WHAT IS REQUIRED
Among the lines below, keep only those from the one containing "Instruction: Click the Windows Start button" through the one containing "Task: Sort by the Memory column header", and reproduce them exactly.

(RECORDS PROVIDED)

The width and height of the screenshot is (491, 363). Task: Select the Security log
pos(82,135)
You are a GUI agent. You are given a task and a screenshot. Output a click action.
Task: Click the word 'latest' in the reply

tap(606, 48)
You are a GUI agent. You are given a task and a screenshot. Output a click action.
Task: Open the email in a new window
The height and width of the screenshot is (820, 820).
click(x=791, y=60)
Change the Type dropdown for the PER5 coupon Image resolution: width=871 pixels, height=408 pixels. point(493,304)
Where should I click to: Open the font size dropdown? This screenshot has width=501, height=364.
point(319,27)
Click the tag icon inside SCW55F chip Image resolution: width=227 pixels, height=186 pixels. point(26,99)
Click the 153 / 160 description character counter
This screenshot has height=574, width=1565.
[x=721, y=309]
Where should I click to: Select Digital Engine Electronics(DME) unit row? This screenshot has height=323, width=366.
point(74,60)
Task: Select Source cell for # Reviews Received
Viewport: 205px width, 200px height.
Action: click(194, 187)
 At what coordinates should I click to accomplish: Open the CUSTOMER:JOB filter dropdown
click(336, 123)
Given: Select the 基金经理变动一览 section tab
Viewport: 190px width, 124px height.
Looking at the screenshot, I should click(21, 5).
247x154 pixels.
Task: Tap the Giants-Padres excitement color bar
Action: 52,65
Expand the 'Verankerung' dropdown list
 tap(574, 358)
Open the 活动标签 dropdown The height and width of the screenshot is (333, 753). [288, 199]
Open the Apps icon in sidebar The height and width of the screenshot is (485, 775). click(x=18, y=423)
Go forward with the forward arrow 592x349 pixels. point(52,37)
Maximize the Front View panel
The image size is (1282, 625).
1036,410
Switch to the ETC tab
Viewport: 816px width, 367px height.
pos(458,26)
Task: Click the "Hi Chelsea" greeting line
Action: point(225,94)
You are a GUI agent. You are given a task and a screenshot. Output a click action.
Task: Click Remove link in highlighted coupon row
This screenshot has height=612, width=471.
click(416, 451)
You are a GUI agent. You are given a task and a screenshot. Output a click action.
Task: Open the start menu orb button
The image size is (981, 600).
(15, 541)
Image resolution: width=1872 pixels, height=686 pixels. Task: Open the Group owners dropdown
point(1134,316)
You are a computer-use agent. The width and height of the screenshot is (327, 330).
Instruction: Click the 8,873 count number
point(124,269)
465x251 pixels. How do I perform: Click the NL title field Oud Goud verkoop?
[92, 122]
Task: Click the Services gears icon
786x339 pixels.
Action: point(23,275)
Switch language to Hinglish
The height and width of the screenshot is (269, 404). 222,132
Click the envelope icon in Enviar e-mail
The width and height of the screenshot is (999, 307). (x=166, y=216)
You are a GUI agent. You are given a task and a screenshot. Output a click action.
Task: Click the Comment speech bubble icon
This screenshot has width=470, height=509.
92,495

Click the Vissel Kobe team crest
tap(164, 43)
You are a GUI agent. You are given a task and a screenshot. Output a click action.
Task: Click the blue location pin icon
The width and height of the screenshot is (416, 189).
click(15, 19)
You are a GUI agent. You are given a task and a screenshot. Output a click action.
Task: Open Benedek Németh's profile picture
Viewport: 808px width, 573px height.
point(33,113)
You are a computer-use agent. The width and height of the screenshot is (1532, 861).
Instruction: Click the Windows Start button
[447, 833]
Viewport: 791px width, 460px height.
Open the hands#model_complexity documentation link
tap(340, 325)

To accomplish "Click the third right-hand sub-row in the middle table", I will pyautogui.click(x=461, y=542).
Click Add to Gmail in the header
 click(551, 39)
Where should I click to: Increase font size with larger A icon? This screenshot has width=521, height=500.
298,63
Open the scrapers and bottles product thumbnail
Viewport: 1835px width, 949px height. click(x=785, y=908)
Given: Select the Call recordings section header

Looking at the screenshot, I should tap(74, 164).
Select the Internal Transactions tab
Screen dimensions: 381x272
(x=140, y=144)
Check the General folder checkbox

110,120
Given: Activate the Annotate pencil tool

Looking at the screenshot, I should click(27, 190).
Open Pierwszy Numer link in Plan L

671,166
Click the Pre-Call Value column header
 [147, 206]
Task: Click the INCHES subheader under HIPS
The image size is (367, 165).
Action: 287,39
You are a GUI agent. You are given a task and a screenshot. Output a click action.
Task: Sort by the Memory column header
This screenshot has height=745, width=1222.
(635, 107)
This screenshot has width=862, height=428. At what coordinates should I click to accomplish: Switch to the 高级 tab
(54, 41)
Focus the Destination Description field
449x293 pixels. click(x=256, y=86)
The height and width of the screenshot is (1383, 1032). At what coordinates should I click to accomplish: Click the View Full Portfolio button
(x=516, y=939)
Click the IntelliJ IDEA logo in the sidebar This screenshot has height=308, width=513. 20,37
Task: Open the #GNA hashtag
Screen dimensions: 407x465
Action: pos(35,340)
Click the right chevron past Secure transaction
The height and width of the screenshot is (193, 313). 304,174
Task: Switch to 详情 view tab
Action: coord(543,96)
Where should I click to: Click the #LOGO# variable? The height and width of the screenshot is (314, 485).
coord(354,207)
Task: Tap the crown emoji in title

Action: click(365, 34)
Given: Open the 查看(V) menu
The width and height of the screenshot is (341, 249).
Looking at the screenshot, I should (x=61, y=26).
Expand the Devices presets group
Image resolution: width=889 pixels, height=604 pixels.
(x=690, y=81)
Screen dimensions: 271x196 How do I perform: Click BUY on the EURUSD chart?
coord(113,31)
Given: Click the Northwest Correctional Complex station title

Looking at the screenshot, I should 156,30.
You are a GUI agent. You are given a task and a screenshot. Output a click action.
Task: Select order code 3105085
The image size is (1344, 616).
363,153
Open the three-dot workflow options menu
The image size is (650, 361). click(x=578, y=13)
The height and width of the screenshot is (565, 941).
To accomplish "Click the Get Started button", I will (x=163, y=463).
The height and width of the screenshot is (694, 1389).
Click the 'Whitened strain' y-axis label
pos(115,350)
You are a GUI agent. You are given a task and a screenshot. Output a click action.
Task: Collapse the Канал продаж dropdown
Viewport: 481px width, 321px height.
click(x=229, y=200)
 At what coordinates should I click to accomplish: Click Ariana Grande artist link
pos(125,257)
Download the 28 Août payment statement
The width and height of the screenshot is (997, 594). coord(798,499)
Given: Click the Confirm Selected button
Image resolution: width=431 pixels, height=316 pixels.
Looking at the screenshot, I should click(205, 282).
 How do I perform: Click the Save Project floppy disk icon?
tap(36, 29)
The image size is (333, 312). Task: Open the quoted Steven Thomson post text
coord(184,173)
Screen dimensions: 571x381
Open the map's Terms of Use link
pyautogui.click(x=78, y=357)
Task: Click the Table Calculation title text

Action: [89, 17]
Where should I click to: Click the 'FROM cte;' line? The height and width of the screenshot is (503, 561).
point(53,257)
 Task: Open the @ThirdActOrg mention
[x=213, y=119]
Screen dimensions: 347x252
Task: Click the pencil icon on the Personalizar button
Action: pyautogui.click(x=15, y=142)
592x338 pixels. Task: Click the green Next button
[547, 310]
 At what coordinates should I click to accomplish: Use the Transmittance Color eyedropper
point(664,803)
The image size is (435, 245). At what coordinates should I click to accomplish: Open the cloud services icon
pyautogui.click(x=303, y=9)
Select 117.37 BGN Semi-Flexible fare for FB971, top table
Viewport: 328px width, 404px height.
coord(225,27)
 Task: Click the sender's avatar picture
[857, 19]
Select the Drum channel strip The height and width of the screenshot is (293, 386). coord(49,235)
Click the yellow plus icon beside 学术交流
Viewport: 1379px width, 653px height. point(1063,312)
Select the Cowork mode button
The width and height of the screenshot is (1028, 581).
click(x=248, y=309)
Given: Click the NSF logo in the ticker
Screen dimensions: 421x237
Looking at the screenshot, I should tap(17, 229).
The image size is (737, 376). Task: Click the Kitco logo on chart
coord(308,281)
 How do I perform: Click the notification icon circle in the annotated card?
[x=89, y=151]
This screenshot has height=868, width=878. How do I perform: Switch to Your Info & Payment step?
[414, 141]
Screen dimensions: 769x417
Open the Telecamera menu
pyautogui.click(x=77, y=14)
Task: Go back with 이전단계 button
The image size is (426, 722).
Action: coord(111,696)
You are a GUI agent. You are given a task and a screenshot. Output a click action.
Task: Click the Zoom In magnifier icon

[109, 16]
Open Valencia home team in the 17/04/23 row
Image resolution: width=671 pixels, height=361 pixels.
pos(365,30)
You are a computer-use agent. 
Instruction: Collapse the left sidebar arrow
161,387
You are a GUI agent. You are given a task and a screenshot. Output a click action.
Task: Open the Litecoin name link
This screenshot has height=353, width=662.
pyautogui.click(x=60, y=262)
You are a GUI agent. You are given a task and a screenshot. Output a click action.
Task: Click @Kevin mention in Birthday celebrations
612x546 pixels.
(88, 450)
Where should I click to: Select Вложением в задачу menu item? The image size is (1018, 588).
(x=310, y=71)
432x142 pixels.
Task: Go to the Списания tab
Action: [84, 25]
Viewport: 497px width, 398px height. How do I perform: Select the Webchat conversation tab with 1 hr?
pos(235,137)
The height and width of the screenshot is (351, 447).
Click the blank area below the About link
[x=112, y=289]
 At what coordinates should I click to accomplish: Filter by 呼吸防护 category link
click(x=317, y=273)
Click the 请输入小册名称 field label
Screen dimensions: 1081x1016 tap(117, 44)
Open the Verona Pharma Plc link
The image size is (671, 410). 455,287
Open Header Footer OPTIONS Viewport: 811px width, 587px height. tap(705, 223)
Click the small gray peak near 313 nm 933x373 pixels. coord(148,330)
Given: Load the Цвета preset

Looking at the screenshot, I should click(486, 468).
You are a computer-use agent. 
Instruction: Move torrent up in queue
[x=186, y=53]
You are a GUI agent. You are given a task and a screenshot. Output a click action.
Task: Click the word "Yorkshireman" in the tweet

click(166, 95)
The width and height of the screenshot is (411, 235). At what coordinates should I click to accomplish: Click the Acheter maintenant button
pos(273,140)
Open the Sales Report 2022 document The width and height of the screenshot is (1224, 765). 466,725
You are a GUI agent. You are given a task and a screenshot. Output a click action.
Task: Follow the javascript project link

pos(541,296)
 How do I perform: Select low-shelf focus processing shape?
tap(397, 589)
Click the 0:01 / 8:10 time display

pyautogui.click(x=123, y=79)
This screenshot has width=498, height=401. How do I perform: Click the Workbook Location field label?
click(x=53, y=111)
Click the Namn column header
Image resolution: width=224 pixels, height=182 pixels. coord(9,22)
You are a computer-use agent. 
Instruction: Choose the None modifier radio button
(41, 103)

(End RECORDS PROVIDED)

ANSWER SECTION
Instruction: Click the Windows Start button
[447, 833]
Viewport: 791px width, 460px height.
Open the hands#model_complexity documentation link
tap(340, 325)

To accomplish "Click the third right-hand sub-row in the middle table", I will pyautogui.click(x=461, y=542).
Click Add to Gmail in the header
 click(551, 39)
Where should I click to: Increase font size with larger A icon? This screenshot has width=521, height=500.
298,63
Open the scrapers and bottles product thumbnail
Viewport: 1835px width, 949px height. click(x=785, y=908)
Given: Select the Call recordings section header

Looking at the screenshot, I should tap(74, 164).
Select the Internal Transactions tab
Screen dimensions: 381x272
(x=140, y=144)
Check the General folder checkbox

110,120
Given: Activate the Annotate pencil tool

Looking at the screenshot, I should click(27, 190).
Open Pierwszy Numer link in Plan L

671,166
Click the Pre-Call Value column header
 [147, 206]
Task: Click the INCHES subheader under HIPS
The image size is (367, 165).
Action: 287,39
You are a GUI agent. You are given a task and a screenshot. Output a click action.
Task: Sort by the Memory column header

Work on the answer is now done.